◆ WHAT TO WORK ON ◆
1. Using the kitchen-knob post, state whether each statement agrees with it: (a) the knob carries a bear's paw print; (b) the writers want chainsaw bear sculptures; (c) the writer had long paid close attention to kitchen knobs. Answer each with yes or no and quote the deciding words.
2. Summarize the kitchen-knob post in two sentences.
3. According to the kitchen-knob post, what remains to be decided once style, size, and color are settled?

--- start of EXCERPT ---

Wednesday, July 25, 2012

This New House


This is a picture of a kitchen cabinet knob, and if you peer closely at it you'll see that it's imprinted with the miniature paw print of a bear.

It's a cute accessory for the little house we hope to move into soon in a neighborhood where a real bear makes an appearance from time to time.

Bears have it all going on. They're endearing but also menacing if they get too close, and thanks to these qualities they've been fetishized in our mountain community, subject of hundreds of crude chainsaw sculptures all over town.

We're not interested in those, much as we like bears. To our way of thinking, the embossed kitchen knobs is a more nuanced homage. It's only one example of the countless items I've been asked to consider lately that I never would have expected to.

I've never paid a nanosecond's attention to any kitchen knob that didn't come off in my hand, so it was a revelation to me to learn that there are many different styles to choose from. That's actually an understatement. There are many thousands, and when you're done with style you still have size and color to deal with. You're not done yet. You need to decide where to place the knob on the cabinet door.

--- end of EXCERPT ---
--- start of INFORMATION SUPPLIED ---

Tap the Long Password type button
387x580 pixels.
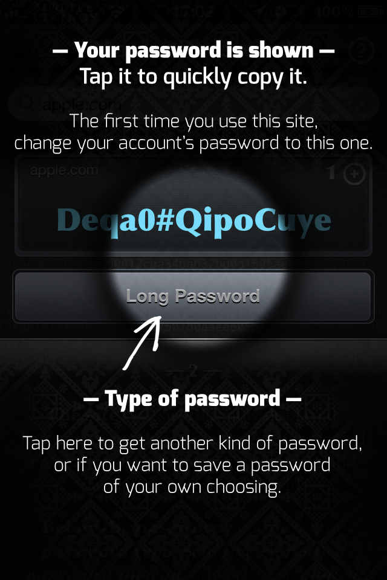tap(193, 297)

--- end of INFORMATION SUPPLIED ---

◆ RESULTS FOR THE EXERCISE ◆
1.
(a) Yes: "it's imprinted with the miniature paw print of a bear."
(b) No: "We're not interested in those, much as we like bears."
(c) No: "I've never paid a nanosecond's attention to any kitchen knob that didn't come off in my hand"

2. A kitchen cabinet knob imprinted with a tiny bear paw print is an accessory for the little house the writers hope to move into, in a neighborhood where a real bear sometimes appears, and they see it as a more nuanced homage than the crude chainsaw bear sculptures around their mountain town. The writer, who had never paid attention to kitchen knobs, has learned that there are many thousands of styles, with size, color, and placement on the cabinet door still to decide.

3. Where to place the knob on the cabinet door.